The section The Holy Grail of Tennyson’s Idylls of the King contains the following sad tale of Sir Bors:

And then, with small adventure met, Sir Bors
 Rode to the lonest tract of all the realm,
 And found a people there among their crags,
 Our race and blood, a remnant that were left,
5Paynim amid their circles, and the stones
 They pitch up straight to heaven; and their wise men
 Were strong in that old magic which can trace
 The wandering of the stars, and scoff’d at him
 And this high quest as at a simple thing.
10Told him he follow’d – almost Arthur’s words –
 A mocking fire: ‘what other fire than he
 Whereby the blood beats, and the blossom blows,
 And the sea rolls, and all the world is warm’d?’
 And when his answer chafed them, the rough crowd,
15Hearing he had a difference with their priests,
 Seized him, and bound and plunged him into a cell
 Of great piled stones; and lying bounded there
 In darkness thro’ innumerable hours
 He heard the hollow-ringing heavens sweep
20Over him: till by miracle – what else?  –
 Heavy as it was, a great stone slipt and fell,
 Such as no wind could move; and thro’ the gap
 Glimmered the streaming scud.  Then came a night
 Still as the day was loud, and thro’ the gap
25The seven clear stars of Arthur’s Table Round
 For, brother, so one night, because they roll
 Thro’ such a round in heaven, we named the stars,
 Rejoicing in ourselves and in your King
 And these, the bright eyes of familiar friends,
30In on him shone: ‘And then to me, to me’,
 Said good Sir Bors, ‘beyond all hopes of mine,
 Who scarce had prayed or asked it for myself –
 Across the seven clear stars – O grace to me!  –
 In colour like the fingers of a hand
35Before a burning taper, the sweet Grail
 Glided and past, and close upon it peal’ d
 A sharp quick thunder.’ Afterwards, a maid,
 Who kept our holy faith among her kin
 In secret entering, loosed and let him go.”
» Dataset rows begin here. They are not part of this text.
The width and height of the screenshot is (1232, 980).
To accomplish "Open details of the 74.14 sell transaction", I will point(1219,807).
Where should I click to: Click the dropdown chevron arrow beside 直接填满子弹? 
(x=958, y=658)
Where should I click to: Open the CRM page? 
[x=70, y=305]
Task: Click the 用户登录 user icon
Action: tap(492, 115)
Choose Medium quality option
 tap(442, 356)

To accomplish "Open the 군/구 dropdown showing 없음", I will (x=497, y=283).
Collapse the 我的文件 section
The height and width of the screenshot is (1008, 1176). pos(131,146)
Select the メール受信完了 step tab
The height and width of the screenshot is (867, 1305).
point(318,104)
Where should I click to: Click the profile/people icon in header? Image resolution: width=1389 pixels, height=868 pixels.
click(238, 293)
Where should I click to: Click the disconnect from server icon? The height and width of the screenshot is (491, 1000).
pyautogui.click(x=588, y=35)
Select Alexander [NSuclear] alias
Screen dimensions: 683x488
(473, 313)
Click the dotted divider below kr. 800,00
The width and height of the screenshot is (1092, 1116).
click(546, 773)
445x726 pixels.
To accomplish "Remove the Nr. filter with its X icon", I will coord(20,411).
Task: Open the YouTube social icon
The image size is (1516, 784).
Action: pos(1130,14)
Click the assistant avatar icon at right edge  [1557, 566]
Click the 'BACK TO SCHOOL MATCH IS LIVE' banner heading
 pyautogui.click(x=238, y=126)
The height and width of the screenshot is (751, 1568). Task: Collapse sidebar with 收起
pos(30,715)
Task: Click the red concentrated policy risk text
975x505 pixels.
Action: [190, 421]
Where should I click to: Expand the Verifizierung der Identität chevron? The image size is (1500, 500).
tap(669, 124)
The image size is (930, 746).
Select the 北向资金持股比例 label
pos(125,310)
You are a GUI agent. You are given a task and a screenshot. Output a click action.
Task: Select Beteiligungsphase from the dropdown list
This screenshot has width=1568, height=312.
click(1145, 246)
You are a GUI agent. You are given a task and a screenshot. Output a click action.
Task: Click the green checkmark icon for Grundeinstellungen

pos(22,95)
Here is a picture of a native pagan tradition (l. 4) including megaliths and astronomical knowledge (l. 5–8). Its followers are down-to-earth materialists who mock the knight’s transcendental quest (for the Holy Grail) as a futile search for the irreducible principle of vitality itself (1. 11–13). The Pleiades (l. 25) are known and adopted by Arthur’s knights, and magical help comes to Bors when the pagan spell is broken by a clap of thunder (l .37), allowing a fifth columnist to enter and release the knight.  {6}

Malory’s Morte d’Arthur contains no passage of this kind.  Malory’s Sir Bors is tempted, in traditional fashion, by a garden full of beautiful maidens.  Perhaps another reader could report on the account in Geoffrey of Monmouth.  These two are Tennyson’s prime sources.  The works of Wace, Layamon and Manilius, plus the Mabinogion, were also familiar to Tennyson.  It took Tennyson 26 years, from 1859, to compose the Idylls, and his research included days and weeks and months at a time on walking tours of Wales, Cornwall and Brittany.  He visited the pagan sites at first hand and spoke to local inhabitants at a time when their culture was still relatively intact.  Unpublished ballads from his Welsh visits are in the British Museum. 

Is local tradition enough to explain Tennyson’s knowledge of astronomical megalithic lore?  The Idylls were published 24 years before Sir Norman Lockyer’s work on the astronomical significance of Stonehenge.  However, Michael Balfour’s new book on Stonehenge reveals that the first astronomical theory came in John Smith’s work of 1771, Choir Gaur.  Was Tennyson familiar with this?  We do not know.  At any rate, the hypothesis of ancient pagan astronomical technology was a literary commonplace in Britain at the end of the nineteenth century, although it died and had to be resurrected in our own time. 

* My thanks are due to Alison Hennegan for information on Tennyson’s life and work.